L’impact d’une mauvaise gestion politique

Le gouvernement pourrait choisir le F-18 Super Hornet de Bœing comme celui-ci appartenant à la marine américaine.
Photo: Anna Van Nuys / US Navy / Agence France-Presse Le gouvernement pourrait choisir le F-18 Super Hornet de Bœing comme celui-ci appartenant à la marine américaine.

Une rumeur s’est ébruitée dans les médias voulant que le gouvernement de Justin Trudeau envisage de remplacer les avions de chasse CF-18 par une version plus moderne, le F-18 Super Hornet de Boeing. Celle-ci veut que le processus d’acquisition serait bouclé, sans appel d’offres ouvert et transparent tel que promis lors de la dernière campagne électorale.

Différentes déclarations du gouvernement libéral attestent de cette éventuelle décision. Le ministre de la Défense nationale affirme sur un ton alarmiste que le Canada ne pourra bientôt plus remplir ses engagements auprès de ses alliés dans le cadre du North American Aerospace Defense Command (NORAD) et de l’Organisation du traité de l’Atlantique-Nord (OTAN). De son côté, le premier ministre remet publiquement en question la fiabilité du fameux F-35 développé par Lockheed Martin. Le fait que le gouvernement canadien n’ait pas fait son paiement annuel pour être partenaire au programme F-35 ne fait qu’attiser la rumeur d’une décision éventuelle.

Des questions en suspens

La plupart des commentateurs tentent d’expliquer, tant bien que mal, cette volte-face du gouvernement. En outre, il n’est pas évident de savoir si le choix du Super Hornet est une solution provisoire, pour laquelle ont opté les Australiens en 2007, ou si cet achat serait une décision définitive, pour le long terme. La possibilité d’exploiter deux flottes d’avions différentes n’a pas été évoquée par le gouvernement. Celle-ci est une option possible certes, mais beaucoup plus coûteuse. En résumé, le gouvernement laisse actuellement plusieurs questions en suspens.

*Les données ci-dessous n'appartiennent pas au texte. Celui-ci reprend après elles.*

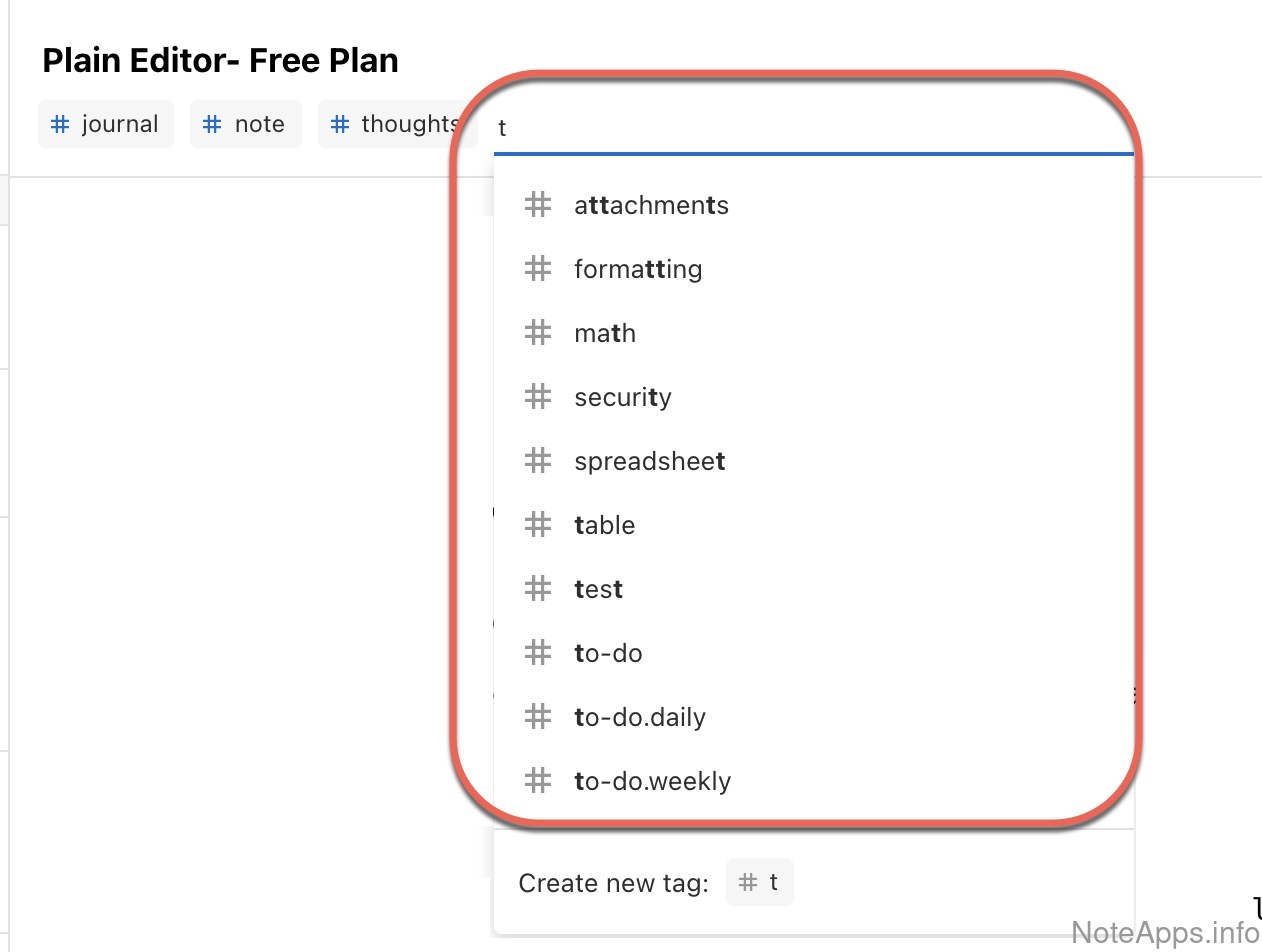Click the hash icon next to math
The width and height of the screenshot is (1262, 952).
coord(538,333)
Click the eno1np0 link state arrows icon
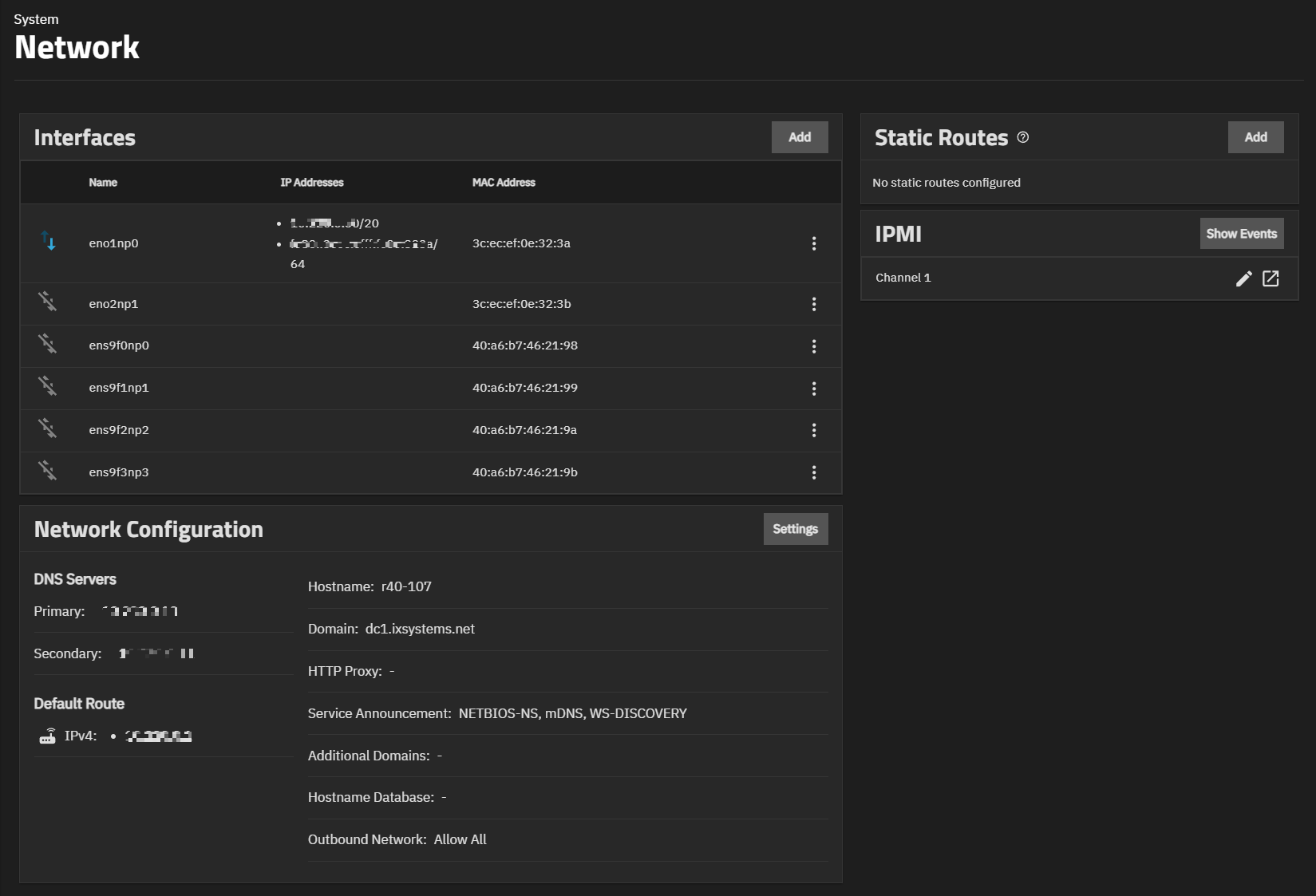 49,241
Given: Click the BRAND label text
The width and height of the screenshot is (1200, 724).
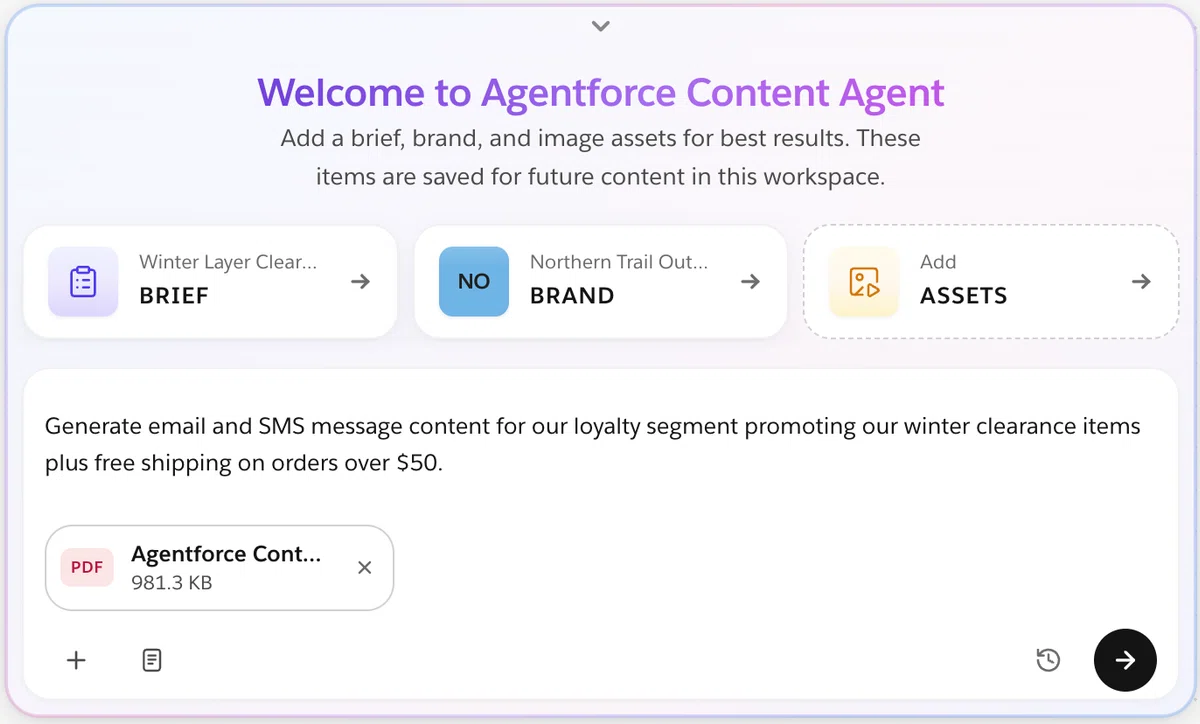Looking at the screenshot, I should point(572,296).
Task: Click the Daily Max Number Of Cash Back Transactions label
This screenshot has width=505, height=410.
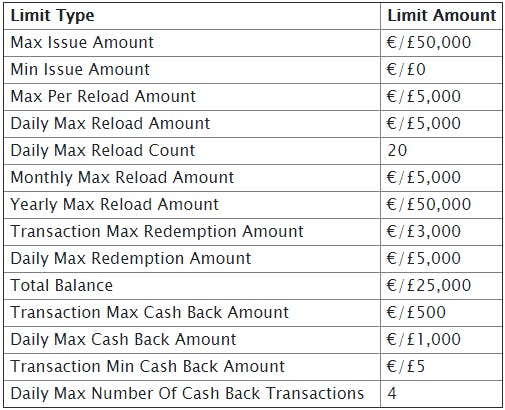Action: [187, 393]
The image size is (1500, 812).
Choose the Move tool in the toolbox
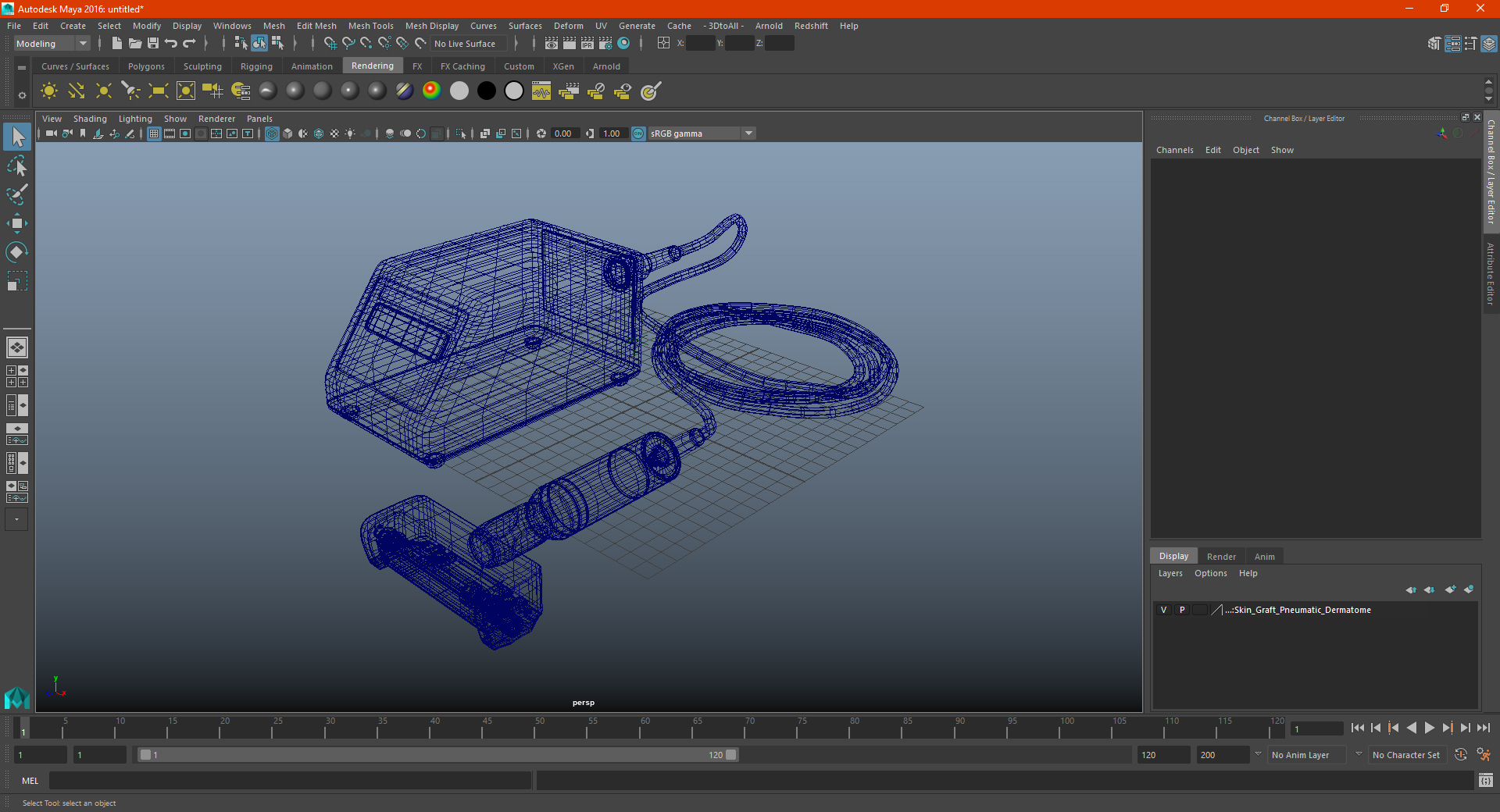pos(16,223)
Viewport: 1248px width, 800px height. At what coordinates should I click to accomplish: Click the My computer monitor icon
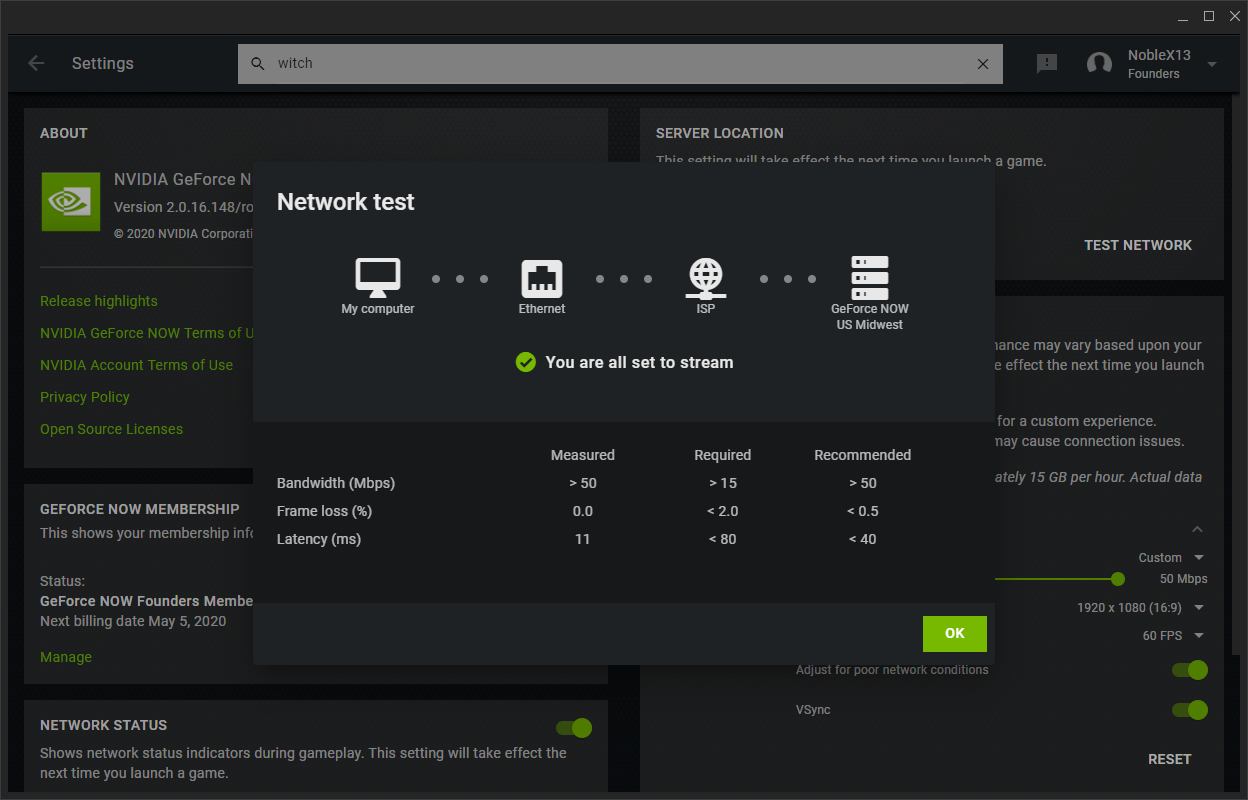[378, 277]
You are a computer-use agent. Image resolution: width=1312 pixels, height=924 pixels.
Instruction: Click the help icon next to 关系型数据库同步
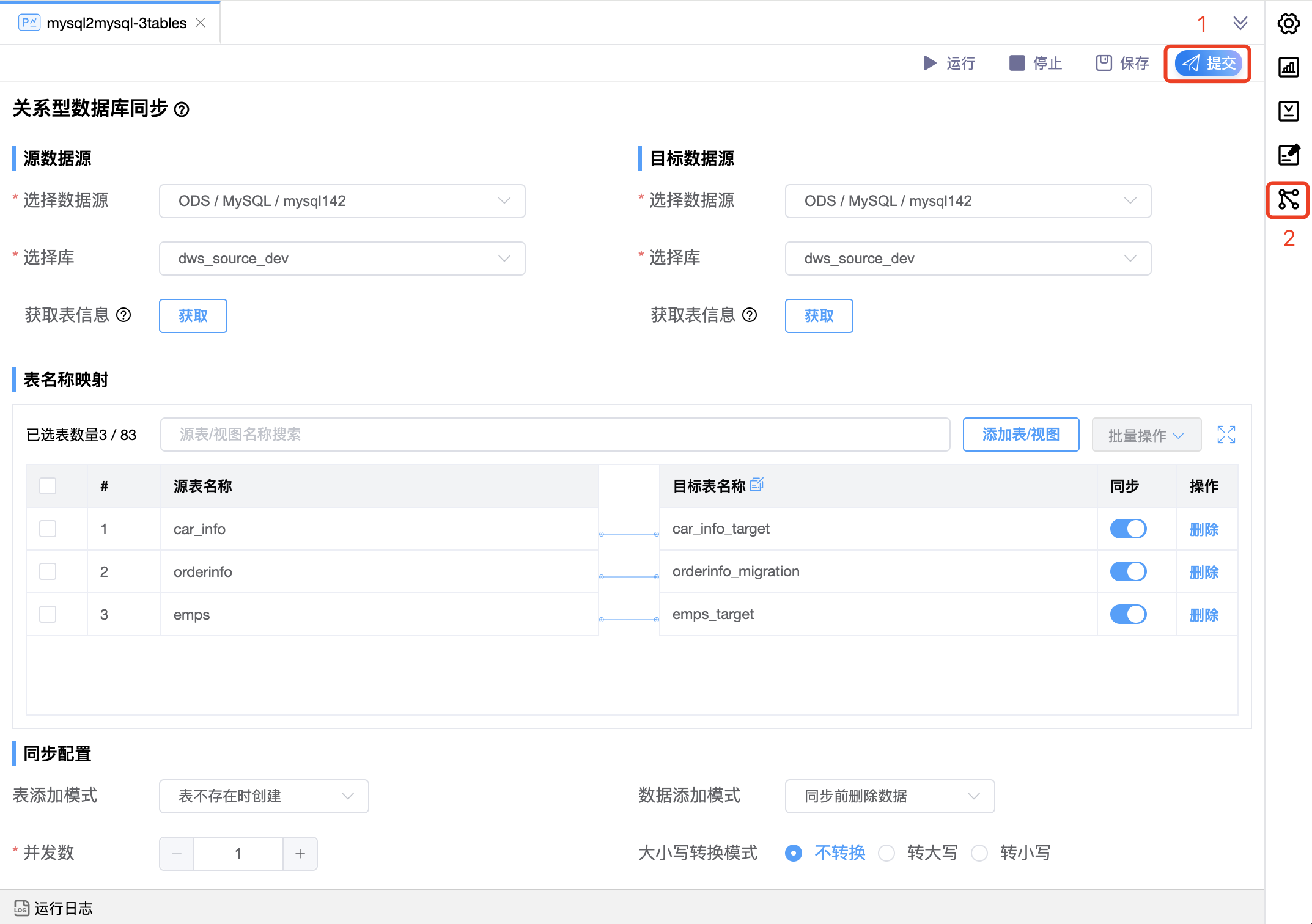click(x=182, y=109)
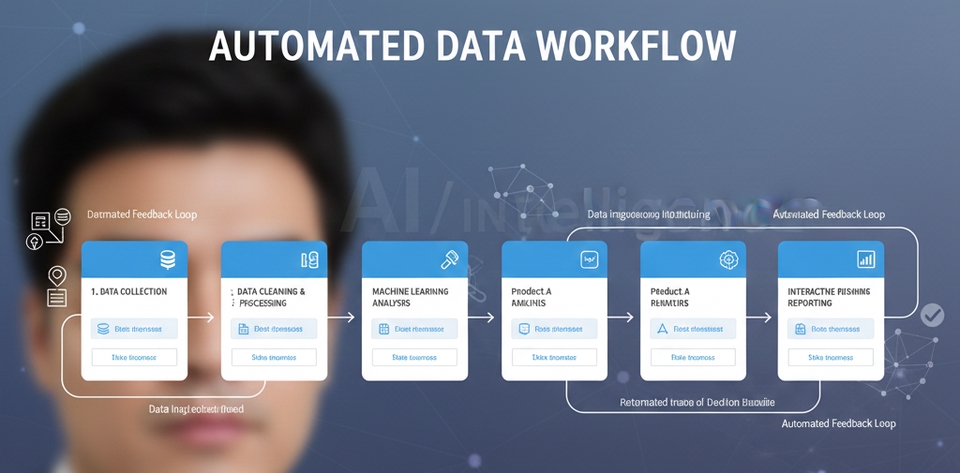The image size is (960, 473).
Task: Click the bar chart icon on Reporting card
Action: click(x=866, y=260)
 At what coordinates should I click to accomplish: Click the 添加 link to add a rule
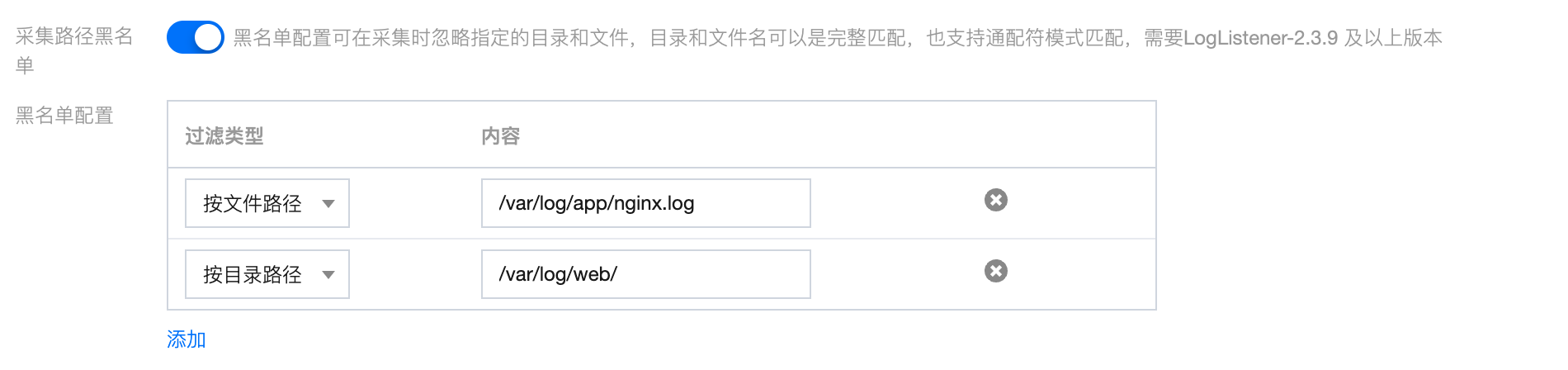[x=187, y=339]
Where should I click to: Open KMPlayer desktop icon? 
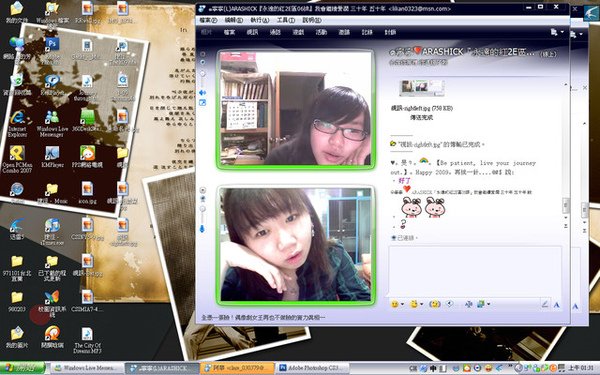52,157
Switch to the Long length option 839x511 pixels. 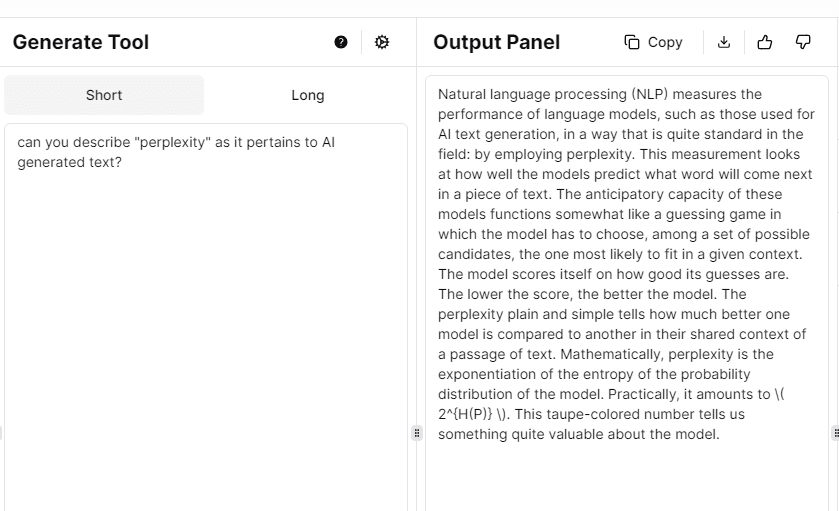point(308,95)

En outre, le gouvernement semble n’avoir aucune nouvelle information ou analyse sérieuse pour appuyer ses arguments et justifier cette décision. À l’opposé, le gouvernement danois vient au même moment de sélectionner le F-35 après un processus rigoureux, transparent et appuyé par différentes analyses indépendantes.

Plusieurs analyses exposent les conséquences possibles si le gouvernement va de l’avant avec l’achat des Super Hornet. L’une des plus importantes serait la remise en question du projet commun sur le F-35 de Lockheed Martin, un plan permettant actuellement aux compagnies canadiennes de participer à la production de l’aéronef. Une reconsidération du projet pourrait même mener à une poursuite du fabricant pouvant s’élever à plusieurs milliards. Le poids politique de cette décision est plutôt important, accentuant la pression sur les libéraux.

Comme les conservateurs

Devant les critiques de l’opposition, on tente de calmer le jeu lors des débats en Chambre en certifiant que le gouvernement n’a pas encore pris une décision définitive et que celui-ci étudie toujours l’ensemble des options. L’approche des libéraux rappelle paradoxalement celle des conservateurs, qui avaient été critiqués pour leur manque de transparence. En souhaitant prendre leurs distances avec le choix des conservateurs pour le F-35 aux élections, les libéraux jouent maintenant la carte partisane et politisent un enjeu déjà complexe.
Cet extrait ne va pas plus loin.